### Exercise prompt
In the ProxyGroup documentation, rewrite the stretch from "Load ProxyGroups from" through "from JSON file.", changing "JSON" to "YAML".

### Text provided
--

ProxyGroup is a collection of patterns that can be replaced for a labeled node in a graph. The node label is the respective group name where one of the patterns will be replaced

Parameters:
  • name – The name of the group.

  • graphs – (optional) A list of subgraphs or a list of graph descriptions. The patterns are converted to ProxyGraphs with one anchor at index 0. Use ProxyGraph objects if you need more control over how subgraphs are instantiated.

  • sampler – (optional) An object or a function to retrive individual graphs from the list. The expected function interface is: func(list[ProxyGraph]) -> list[ProxyGraph]. Implement the __call__ method if you use a class. The function can have an optional keyword argument group_name.

  • unique – Argument to specify if graphs can be returned multiple times. This only takes effect if sampler is not set. (Default = False)

static from_dict(config: dict) dict[str, ProxyGroup]

Load ProxyGroups from dict config. The expected JSON format is:

{
    "group_name_1": <pattern>,
    "group_name_2": [<pattern>],
    "group_name_3": <group_config> # for expected format take a
    # look at ProxyGroup.from_dict_single()
}
Parameters:

config – The configuration dictionary. E.g. loaded from JSON file.

Returns:

Returns a mapping dictionary of ProxyGroups where the key is the group name and the value is the ProxyGroup object.

--

### Material

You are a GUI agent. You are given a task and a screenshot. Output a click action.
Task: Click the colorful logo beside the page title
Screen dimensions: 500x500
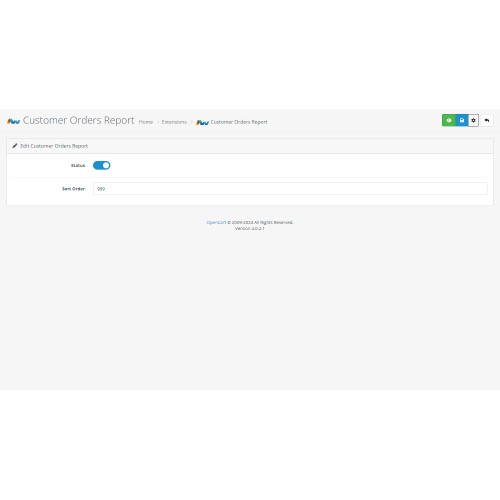13,121
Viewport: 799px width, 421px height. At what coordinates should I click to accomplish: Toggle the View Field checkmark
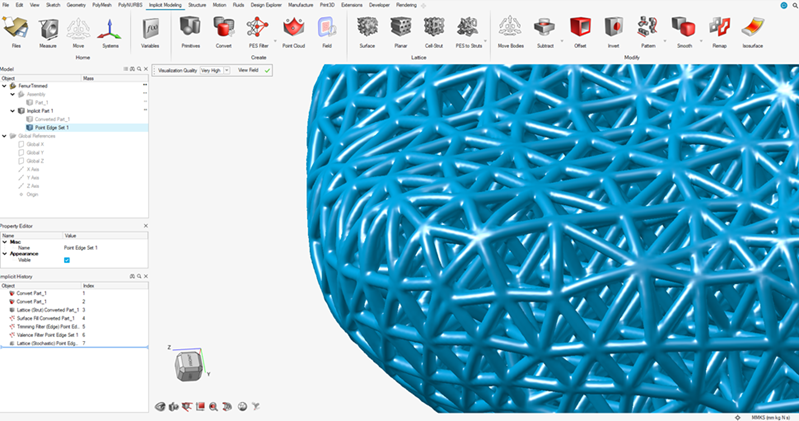point(267,71)
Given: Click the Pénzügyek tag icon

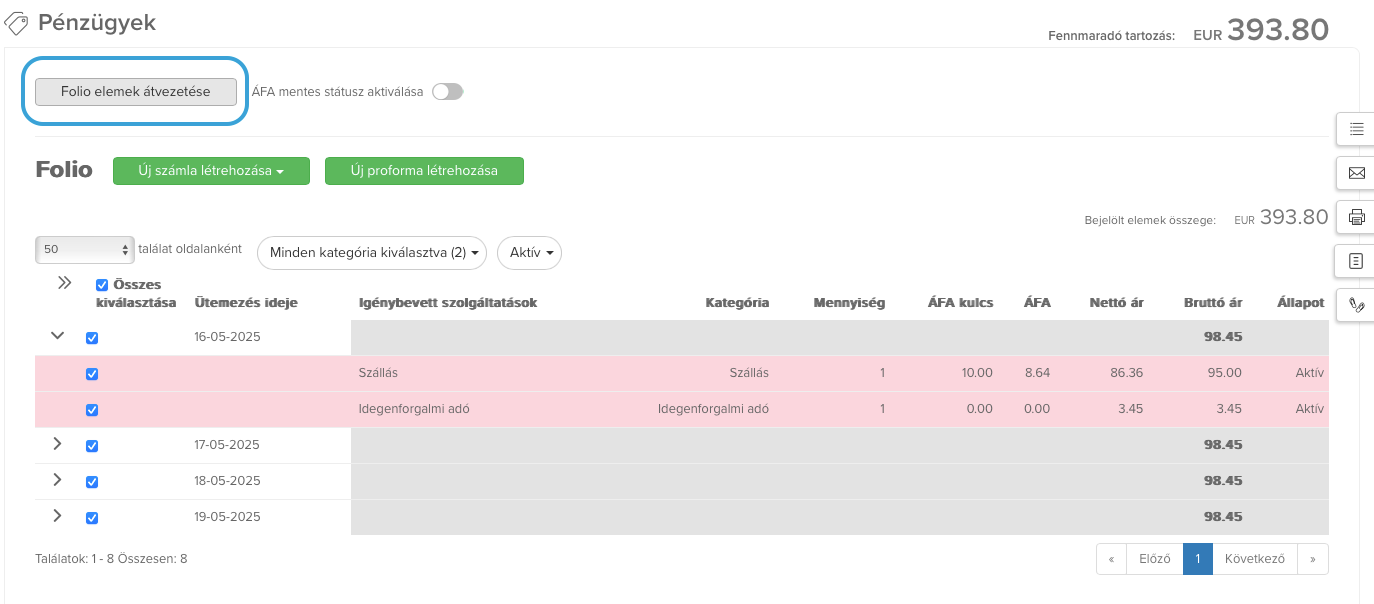Looking at the screenshot, I should pos(17,22).
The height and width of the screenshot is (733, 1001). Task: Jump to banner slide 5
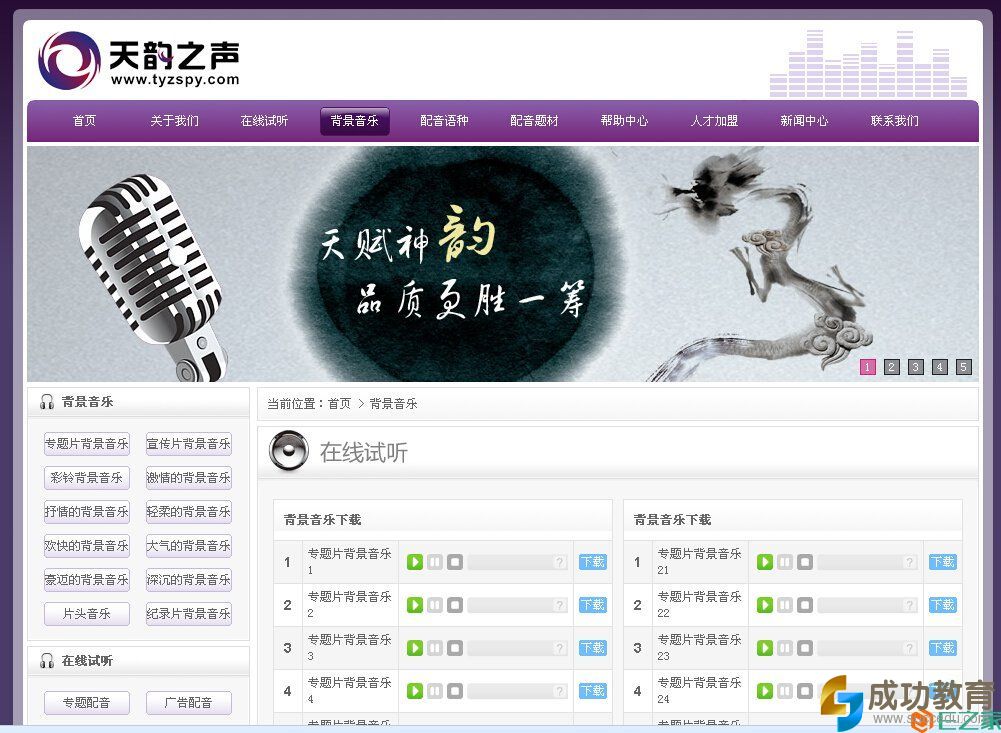click(x=963, y=367)
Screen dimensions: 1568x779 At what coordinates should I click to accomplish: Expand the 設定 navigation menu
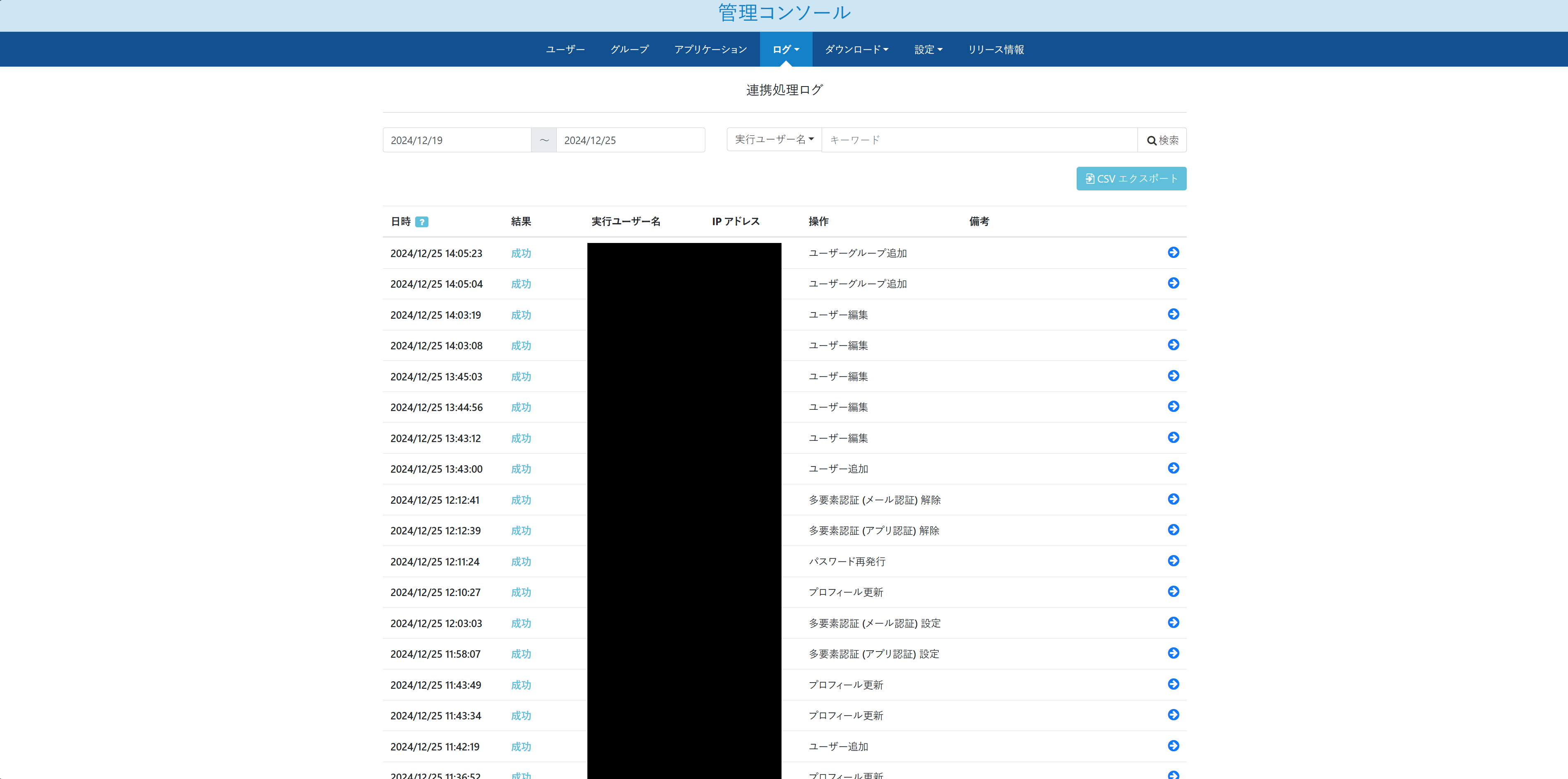[928, 49]
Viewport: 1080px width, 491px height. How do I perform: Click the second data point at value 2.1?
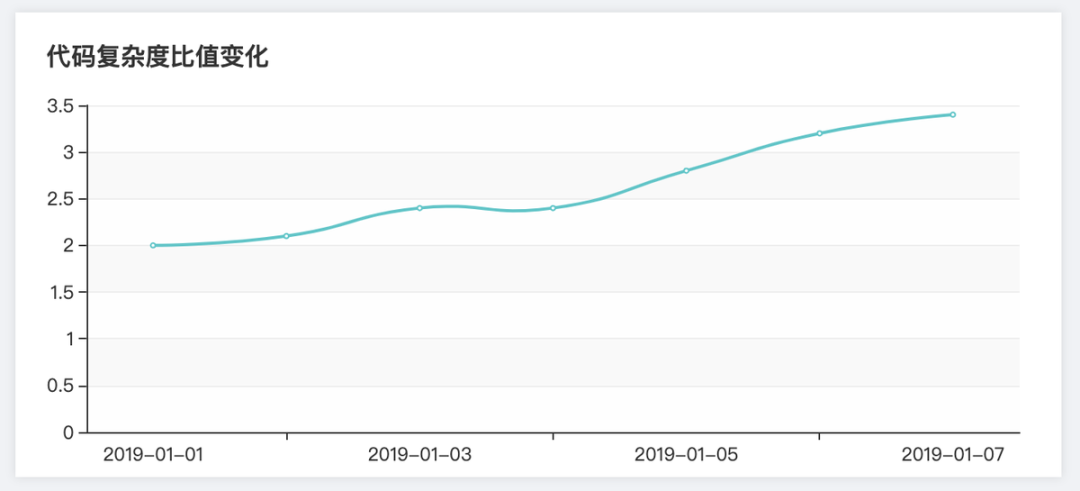(287, 236)
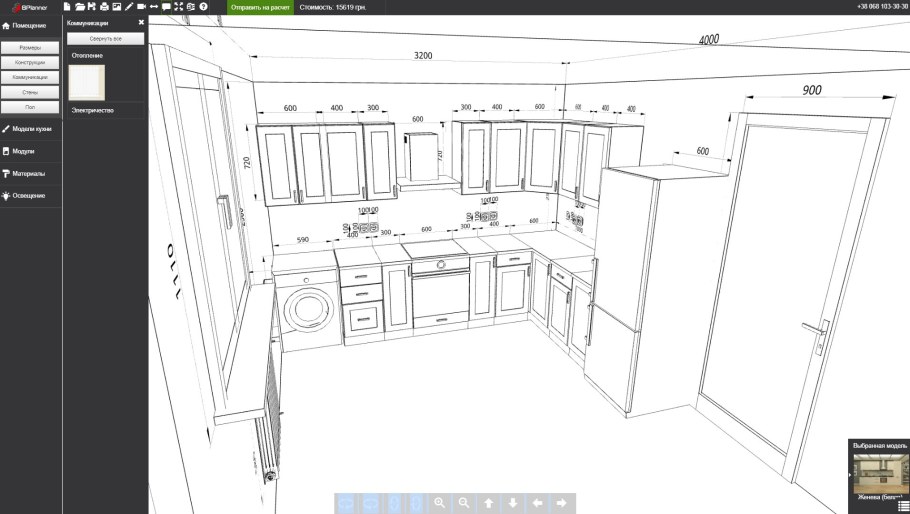Expand the Электричество section
The image size is (910, 514).
[92, 110]
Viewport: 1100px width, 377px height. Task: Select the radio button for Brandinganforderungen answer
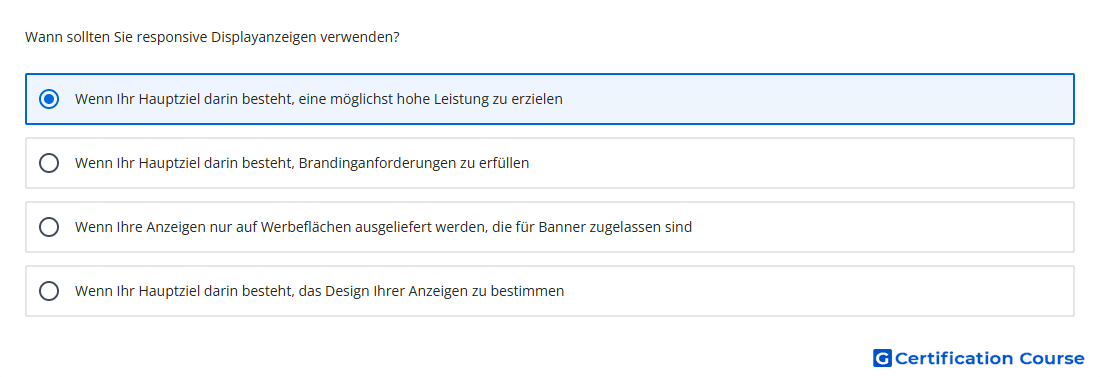pos(49,163)
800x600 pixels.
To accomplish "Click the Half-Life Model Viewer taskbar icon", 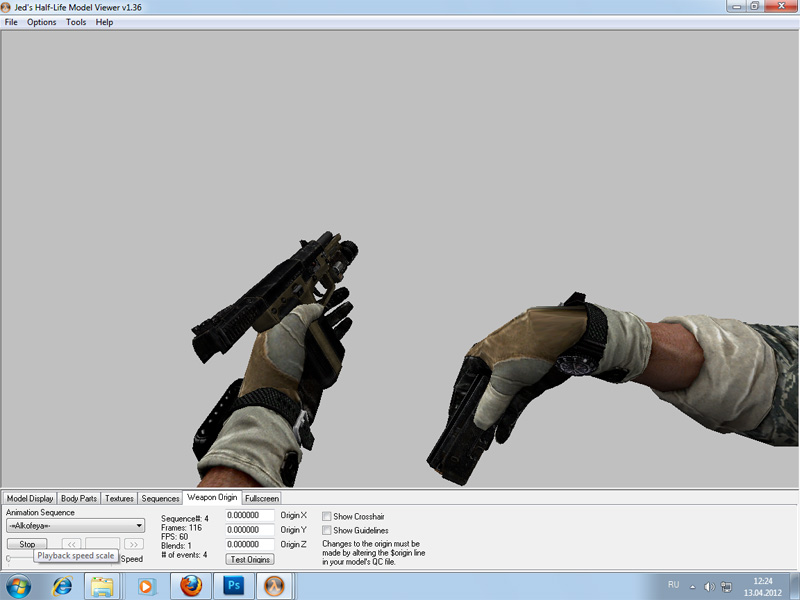I will pos(271,585).
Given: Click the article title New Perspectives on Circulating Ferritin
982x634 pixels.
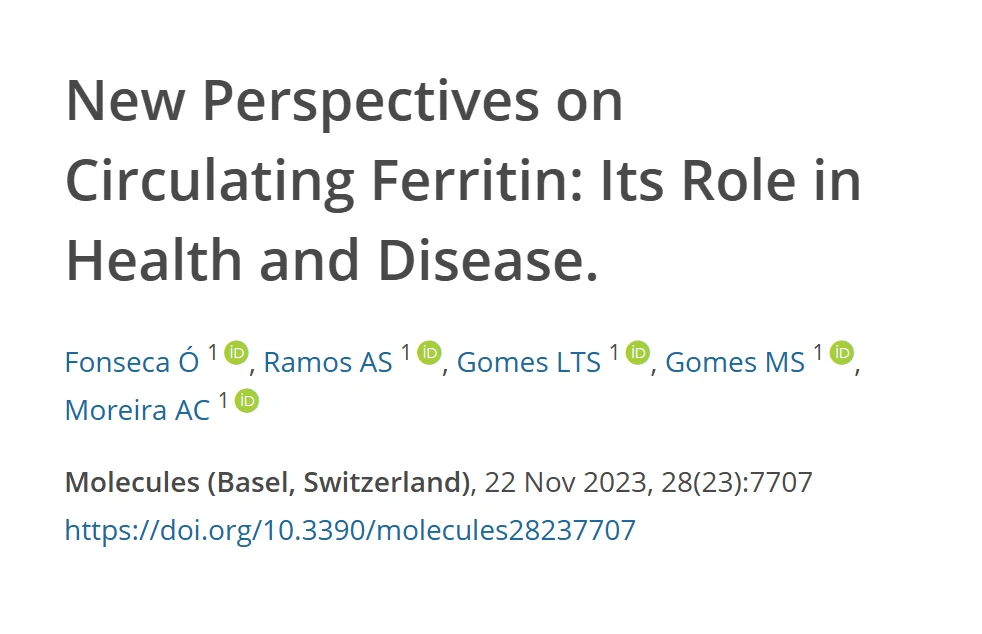Looking at the screenshot, I should point(463,180).
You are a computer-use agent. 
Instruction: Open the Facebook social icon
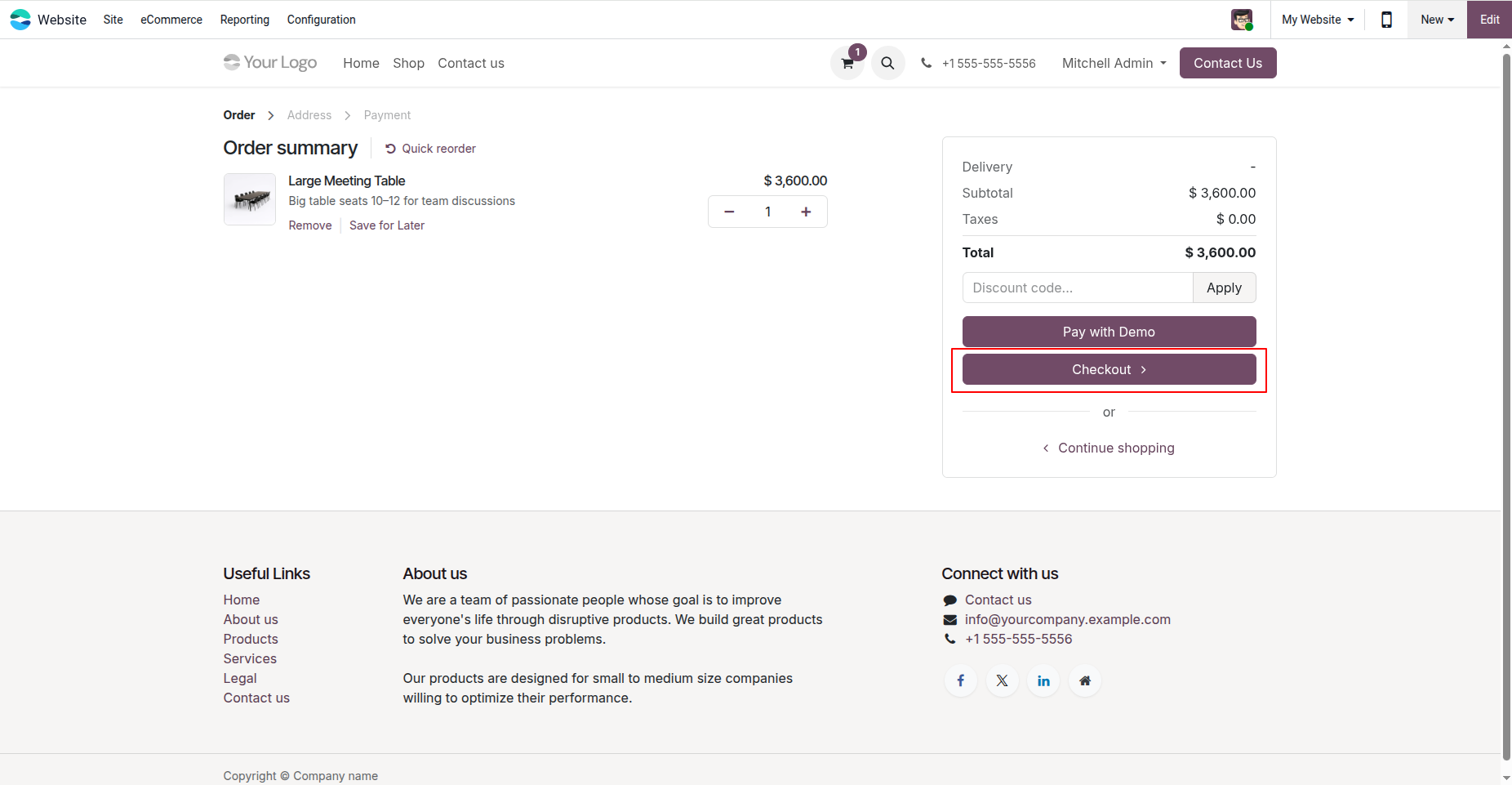(x=960, y=680)
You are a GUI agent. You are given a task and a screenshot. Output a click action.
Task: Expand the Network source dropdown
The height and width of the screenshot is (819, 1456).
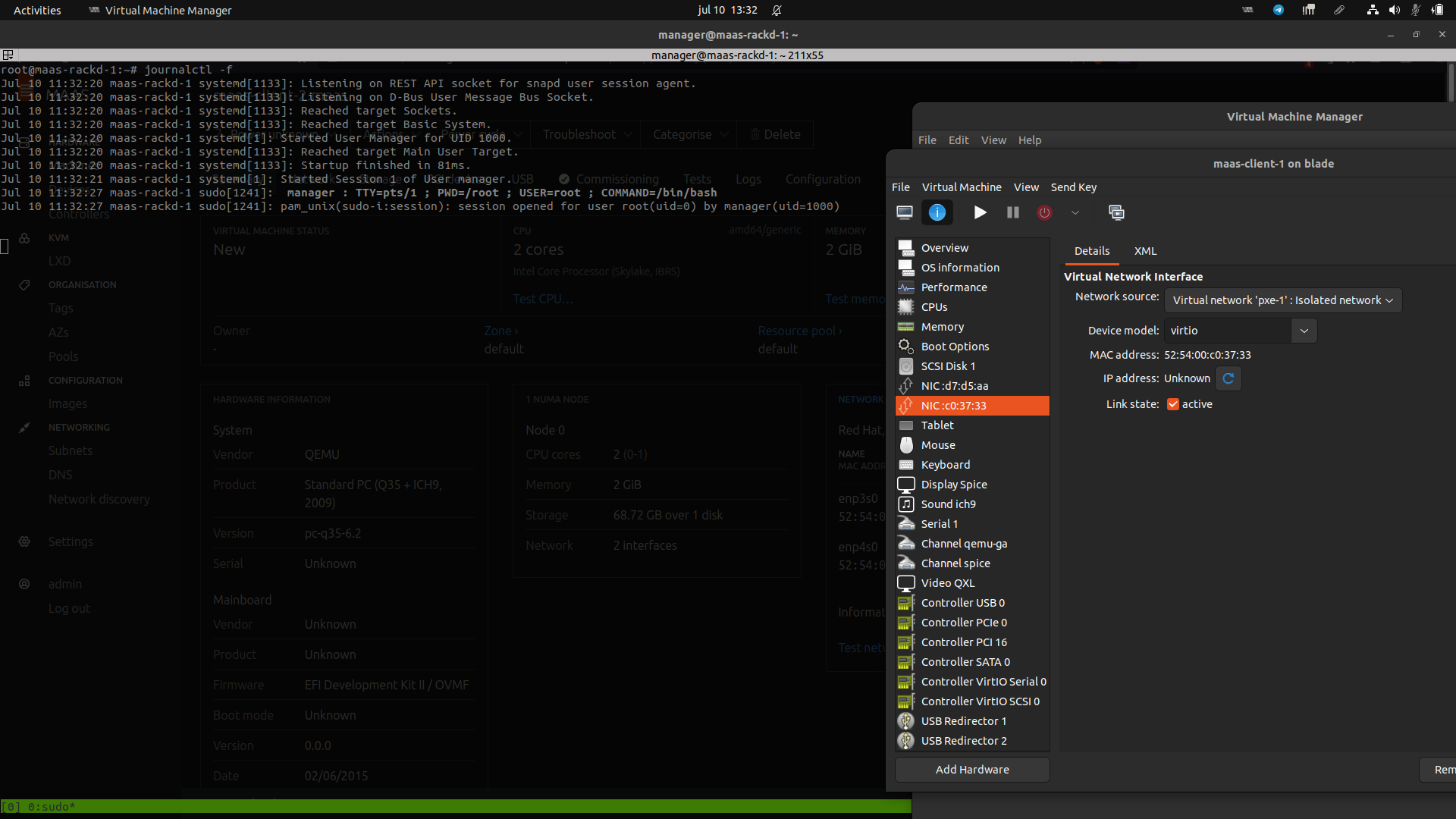click(1282, 300)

--

### Output of the exercise
Load ProxyGroups from dict config. The expected YAML format is:

{
    "group_name_1": <pattern>,
    "group_name_2": [<pattern>],
    "group_name_3": <group_config> # for expected format take a
    # look at ProxyGroup.from_dict_single()
}
Parameters:

config – The configuration dictionary. E.g. loaded from YAML file.